Ratings Update January 2021

dragon-devourer · January 19, 2021, 12:33pm

There has been some mention in various topics recently that an OGS rating system update is imminent. Can we have some information about what will be changed and what effects this is likely to produce please?

FWIW - I like the OGS site. It is one of only 2 servers that I play on regularly, the other being DGS. I especially like OGS’s live games feature, the joseki dictionary, AI review and the aesthetically pleasing look and feel of the site. Great work @anoek - keep it up dude! However (and I don’t mean to be harsh here), the OGS rating system is seriously dodgy! So much so that I basically ignore my OGS rank now and just use my DGS rank.

The main problem is that OGS ranks fluctuate way too much.

And the whole idea of retroactively updating ratings for previously completed games based on how the opponents’ ratings have changed since seems to me inherently flawed; the result then was based on the two players’ strength then, which does not necessarily correlate with their strength now. I mean, most players will increase in strength with time, some will stay the same strength if they don’t work so hard at improving or are stuck in a rut or something, but very few players will decrease in strength over time unless there are exceptional circumstances. So a rating with a gradually increasing overall trend and with some small (less than one stone) variability about that trend is probably quite an accurate representation of reality, rather than a rating that fluctuates wildly.
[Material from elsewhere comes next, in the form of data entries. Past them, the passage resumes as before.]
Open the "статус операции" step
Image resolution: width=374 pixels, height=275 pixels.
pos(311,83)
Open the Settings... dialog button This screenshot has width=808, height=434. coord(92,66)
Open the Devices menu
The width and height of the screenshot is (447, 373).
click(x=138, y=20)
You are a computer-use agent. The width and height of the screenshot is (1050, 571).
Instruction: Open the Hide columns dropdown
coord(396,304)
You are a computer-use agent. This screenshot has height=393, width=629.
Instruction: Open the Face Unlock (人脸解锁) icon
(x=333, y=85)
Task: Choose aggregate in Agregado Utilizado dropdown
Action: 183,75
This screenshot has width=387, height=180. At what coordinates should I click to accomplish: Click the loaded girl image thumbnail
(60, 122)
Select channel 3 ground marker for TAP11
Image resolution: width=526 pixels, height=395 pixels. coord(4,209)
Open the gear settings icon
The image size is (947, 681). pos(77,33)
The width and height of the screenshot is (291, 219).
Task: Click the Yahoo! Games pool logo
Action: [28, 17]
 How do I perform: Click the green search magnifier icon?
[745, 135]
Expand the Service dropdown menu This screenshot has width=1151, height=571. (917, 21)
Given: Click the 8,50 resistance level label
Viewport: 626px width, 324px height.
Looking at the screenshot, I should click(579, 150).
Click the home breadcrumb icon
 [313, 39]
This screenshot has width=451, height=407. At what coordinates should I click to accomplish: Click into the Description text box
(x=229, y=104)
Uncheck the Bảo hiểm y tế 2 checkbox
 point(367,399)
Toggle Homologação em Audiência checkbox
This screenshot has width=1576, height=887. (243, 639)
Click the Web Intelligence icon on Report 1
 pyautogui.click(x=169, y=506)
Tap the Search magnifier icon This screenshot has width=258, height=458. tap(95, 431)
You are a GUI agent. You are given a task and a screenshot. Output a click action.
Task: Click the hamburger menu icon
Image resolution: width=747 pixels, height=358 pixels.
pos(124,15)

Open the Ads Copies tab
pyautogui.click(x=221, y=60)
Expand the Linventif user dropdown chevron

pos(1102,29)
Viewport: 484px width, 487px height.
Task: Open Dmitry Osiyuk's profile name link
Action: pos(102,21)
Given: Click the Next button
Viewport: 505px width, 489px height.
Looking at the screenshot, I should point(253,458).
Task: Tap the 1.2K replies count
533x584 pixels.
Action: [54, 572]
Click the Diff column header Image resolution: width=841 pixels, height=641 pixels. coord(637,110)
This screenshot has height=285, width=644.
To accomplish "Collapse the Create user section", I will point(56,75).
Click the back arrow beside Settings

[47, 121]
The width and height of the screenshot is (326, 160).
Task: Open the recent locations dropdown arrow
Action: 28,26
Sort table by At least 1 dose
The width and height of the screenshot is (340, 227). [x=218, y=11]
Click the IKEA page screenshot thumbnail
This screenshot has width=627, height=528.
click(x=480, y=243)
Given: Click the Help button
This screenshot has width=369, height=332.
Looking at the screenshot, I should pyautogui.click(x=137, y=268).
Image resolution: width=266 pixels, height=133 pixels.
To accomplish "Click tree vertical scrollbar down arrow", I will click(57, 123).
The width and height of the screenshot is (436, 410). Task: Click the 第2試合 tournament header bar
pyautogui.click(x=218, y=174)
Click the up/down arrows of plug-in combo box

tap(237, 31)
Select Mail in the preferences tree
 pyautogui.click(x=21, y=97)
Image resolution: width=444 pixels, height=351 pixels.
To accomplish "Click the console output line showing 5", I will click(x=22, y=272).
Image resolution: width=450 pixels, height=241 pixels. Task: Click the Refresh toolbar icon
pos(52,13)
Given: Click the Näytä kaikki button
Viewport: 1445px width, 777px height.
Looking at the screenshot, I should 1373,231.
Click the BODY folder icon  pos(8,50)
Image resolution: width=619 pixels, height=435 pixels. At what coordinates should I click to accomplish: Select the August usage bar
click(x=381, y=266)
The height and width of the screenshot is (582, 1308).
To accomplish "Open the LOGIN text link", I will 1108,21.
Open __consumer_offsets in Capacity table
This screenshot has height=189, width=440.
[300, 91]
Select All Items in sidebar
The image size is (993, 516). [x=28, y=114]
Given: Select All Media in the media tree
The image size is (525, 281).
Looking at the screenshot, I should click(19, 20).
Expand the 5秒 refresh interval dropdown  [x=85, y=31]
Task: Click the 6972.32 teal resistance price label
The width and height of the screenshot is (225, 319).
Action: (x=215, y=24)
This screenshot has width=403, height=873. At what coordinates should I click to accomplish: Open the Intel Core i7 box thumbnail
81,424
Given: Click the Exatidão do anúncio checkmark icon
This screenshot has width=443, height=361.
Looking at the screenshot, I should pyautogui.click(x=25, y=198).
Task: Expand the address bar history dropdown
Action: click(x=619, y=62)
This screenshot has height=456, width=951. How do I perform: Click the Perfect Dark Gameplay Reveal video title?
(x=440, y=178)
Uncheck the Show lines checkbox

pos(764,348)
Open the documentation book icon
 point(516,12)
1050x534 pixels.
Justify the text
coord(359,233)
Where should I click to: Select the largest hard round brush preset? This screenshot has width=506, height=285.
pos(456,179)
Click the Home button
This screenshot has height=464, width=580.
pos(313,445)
For example, a friend of mine who is a fairly strong SDK player plays a lot of games on OGS and they have an OGS rank that fluctuates anywhere between about 8k and 2k. Are you seriously telling me that their strength can vary by 6 stones over a time-span of weeks? My OGS rank varies less because I play fewer games on OGS but is currently around 10-8k. So, depending on which day you look, my friend an I might have the same OGS rank (8k). I can say with certainty, there is no way my friend and I are the same strength, as shown by our many over-the-board (OTB) games where they kick my butt with a 4-stone handicap! However, if you look at the mid-point of our fluctuating OGS ranks (9k vs 5k) then you get a better representation of our strength difference (4 stones as per our OTB handicap). I also face a similar situation with another friend who is currently a lower rank than me on OGS but they give me a 3-stone handicap in OTB games. So maybe OGS would be better off adopting a rating system that does not fluctuate so wildly and somehow captures more of an average of the current highly-variable rating.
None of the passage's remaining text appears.